My career path
"In three months I got to know a new town, a new team and, most importantly, a new job"
I’ve been teaching in the electrical engineering department at HEIA Fribourg for the past three years. I try to teach my students about the materials used in electrical engineering, the basics of electricity and the different ways of producing and storing electricity. Teaching is a passionate job, but in practice teaching “generation C” can be a real challenge. Just like in the past, we have to captivate the attention of an audience thirsty for information, but now the students are often very impatient. And as a teacher, you constantly have to question yourself, and you have to – or at least it’s better to – incorporate new teaching techniques and technologies, using the resources designed for younger generations. Teaching in the digital era and channelling young people’s energy into learning – both inside and outside the classroom – requires a lot of personal investment. But it’s worth it when you see the results. For me, that’s the beauty of this job.
My passion. My work is very dynamic, my audience is very curious, and each new group of students has its own charm. People think that teachers always do the same thing, but in reality there is really no monotony in this job ! I like that my students are curious.
My career path. I had the opportunity to go to the Institut d’Electronique du Sud (now the Institut d’Electronique) at the University of Montpellier, France, for my Erasmus exchange in 2009. In the three months I was there, I got to know a new town, a new team and, most importantly, a new job – that of teacher and researcher. And the rest is history. My colleagues have been a great source of support, both during my training and every single day at work.

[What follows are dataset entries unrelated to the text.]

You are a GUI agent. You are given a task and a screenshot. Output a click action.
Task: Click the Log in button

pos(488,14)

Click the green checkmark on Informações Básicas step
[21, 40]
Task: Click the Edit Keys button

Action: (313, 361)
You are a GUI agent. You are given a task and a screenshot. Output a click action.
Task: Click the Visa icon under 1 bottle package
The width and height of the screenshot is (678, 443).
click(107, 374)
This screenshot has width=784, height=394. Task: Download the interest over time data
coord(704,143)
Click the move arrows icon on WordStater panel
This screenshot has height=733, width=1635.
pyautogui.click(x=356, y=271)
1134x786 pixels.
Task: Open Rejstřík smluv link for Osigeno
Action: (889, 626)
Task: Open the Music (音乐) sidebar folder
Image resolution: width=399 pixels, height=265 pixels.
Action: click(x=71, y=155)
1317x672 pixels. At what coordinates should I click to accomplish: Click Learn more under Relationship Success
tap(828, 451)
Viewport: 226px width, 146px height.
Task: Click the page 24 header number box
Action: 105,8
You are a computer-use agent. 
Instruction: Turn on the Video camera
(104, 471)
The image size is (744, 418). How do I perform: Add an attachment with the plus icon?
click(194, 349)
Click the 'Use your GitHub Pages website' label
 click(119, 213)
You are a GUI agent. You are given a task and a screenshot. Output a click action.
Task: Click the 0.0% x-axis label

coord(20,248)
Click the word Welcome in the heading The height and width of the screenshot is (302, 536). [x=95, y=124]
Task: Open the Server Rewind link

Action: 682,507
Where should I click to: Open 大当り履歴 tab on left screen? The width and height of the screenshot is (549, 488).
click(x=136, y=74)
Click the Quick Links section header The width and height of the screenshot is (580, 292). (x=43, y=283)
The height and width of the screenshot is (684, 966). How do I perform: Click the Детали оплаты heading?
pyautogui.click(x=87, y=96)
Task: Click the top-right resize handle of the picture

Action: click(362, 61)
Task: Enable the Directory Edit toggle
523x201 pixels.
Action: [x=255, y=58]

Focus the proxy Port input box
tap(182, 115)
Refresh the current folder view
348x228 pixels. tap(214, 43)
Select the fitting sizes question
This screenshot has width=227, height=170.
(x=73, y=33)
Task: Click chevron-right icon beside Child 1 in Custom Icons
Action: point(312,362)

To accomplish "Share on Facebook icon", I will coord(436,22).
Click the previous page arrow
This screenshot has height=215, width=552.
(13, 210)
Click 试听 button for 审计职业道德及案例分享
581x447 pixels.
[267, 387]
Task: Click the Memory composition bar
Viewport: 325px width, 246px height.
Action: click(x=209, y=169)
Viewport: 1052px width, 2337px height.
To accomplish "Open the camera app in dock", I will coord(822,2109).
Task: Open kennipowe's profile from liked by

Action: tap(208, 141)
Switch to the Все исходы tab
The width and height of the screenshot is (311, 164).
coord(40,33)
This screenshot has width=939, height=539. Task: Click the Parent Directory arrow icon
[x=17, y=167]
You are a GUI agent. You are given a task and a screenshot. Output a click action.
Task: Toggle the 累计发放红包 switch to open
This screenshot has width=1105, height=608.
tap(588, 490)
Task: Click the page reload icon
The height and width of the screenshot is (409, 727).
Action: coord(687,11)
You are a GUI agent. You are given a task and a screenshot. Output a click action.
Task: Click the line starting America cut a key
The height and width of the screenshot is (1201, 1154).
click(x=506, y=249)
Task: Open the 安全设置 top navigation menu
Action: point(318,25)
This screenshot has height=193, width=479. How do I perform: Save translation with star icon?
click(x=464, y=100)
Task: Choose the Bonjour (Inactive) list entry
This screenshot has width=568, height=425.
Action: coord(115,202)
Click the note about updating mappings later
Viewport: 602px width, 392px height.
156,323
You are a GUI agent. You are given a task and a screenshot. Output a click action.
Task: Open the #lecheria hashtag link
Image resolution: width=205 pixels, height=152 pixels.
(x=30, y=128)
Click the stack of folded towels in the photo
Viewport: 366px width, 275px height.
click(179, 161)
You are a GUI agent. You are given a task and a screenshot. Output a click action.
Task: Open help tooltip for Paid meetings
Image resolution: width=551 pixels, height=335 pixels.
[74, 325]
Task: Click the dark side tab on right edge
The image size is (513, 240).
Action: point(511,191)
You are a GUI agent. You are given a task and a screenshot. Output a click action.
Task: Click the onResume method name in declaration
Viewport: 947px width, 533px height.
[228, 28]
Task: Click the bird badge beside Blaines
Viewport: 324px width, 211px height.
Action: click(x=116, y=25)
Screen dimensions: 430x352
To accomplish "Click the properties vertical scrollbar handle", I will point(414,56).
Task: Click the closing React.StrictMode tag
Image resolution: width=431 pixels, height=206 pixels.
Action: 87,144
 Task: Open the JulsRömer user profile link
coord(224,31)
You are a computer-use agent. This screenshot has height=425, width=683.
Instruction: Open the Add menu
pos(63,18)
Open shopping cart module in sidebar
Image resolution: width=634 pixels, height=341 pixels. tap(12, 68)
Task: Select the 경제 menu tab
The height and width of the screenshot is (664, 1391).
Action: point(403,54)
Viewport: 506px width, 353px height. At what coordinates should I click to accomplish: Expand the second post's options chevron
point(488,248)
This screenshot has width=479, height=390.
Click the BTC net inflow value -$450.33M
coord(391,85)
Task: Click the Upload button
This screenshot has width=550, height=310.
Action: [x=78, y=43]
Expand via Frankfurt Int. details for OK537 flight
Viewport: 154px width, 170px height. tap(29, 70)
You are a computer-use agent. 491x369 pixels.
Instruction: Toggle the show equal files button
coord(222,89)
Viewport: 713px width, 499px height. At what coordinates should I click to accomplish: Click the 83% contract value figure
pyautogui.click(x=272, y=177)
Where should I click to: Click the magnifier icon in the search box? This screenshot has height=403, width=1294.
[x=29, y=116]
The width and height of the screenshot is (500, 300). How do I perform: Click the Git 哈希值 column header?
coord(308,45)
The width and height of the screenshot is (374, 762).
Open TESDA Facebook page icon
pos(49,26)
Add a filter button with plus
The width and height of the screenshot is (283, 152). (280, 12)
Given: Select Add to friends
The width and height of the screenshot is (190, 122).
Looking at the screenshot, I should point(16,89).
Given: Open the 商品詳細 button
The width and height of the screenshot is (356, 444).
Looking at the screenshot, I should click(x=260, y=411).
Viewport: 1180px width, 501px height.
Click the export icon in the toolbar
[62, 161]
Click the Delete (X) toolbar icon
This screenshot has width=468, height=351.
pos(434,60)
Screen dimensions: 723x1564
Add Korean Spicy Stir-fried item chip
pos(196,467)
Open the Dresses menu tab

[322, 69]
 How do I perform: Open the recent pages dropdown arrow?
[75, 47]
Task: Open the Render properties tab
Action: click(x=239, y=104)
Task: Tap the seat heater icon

A downside or obstacle ? You have to juggle three jobs in one – being a teacher, a researcher and a civil servant. Managing all three roles at the same time is hard, especially early on in your career. Personally, I’ve not come across any obstacles, at least not yet. I think that there are few women in my field simply because they don’t have the right perception
of the job. But when I talk with younger women, I get the feeling this misconception might be fading.
I’m proud of my career so far, but I’m still young and I have a long way to go before I can really leave my mark. My strength is my energy, plus a lot of enthusiasm.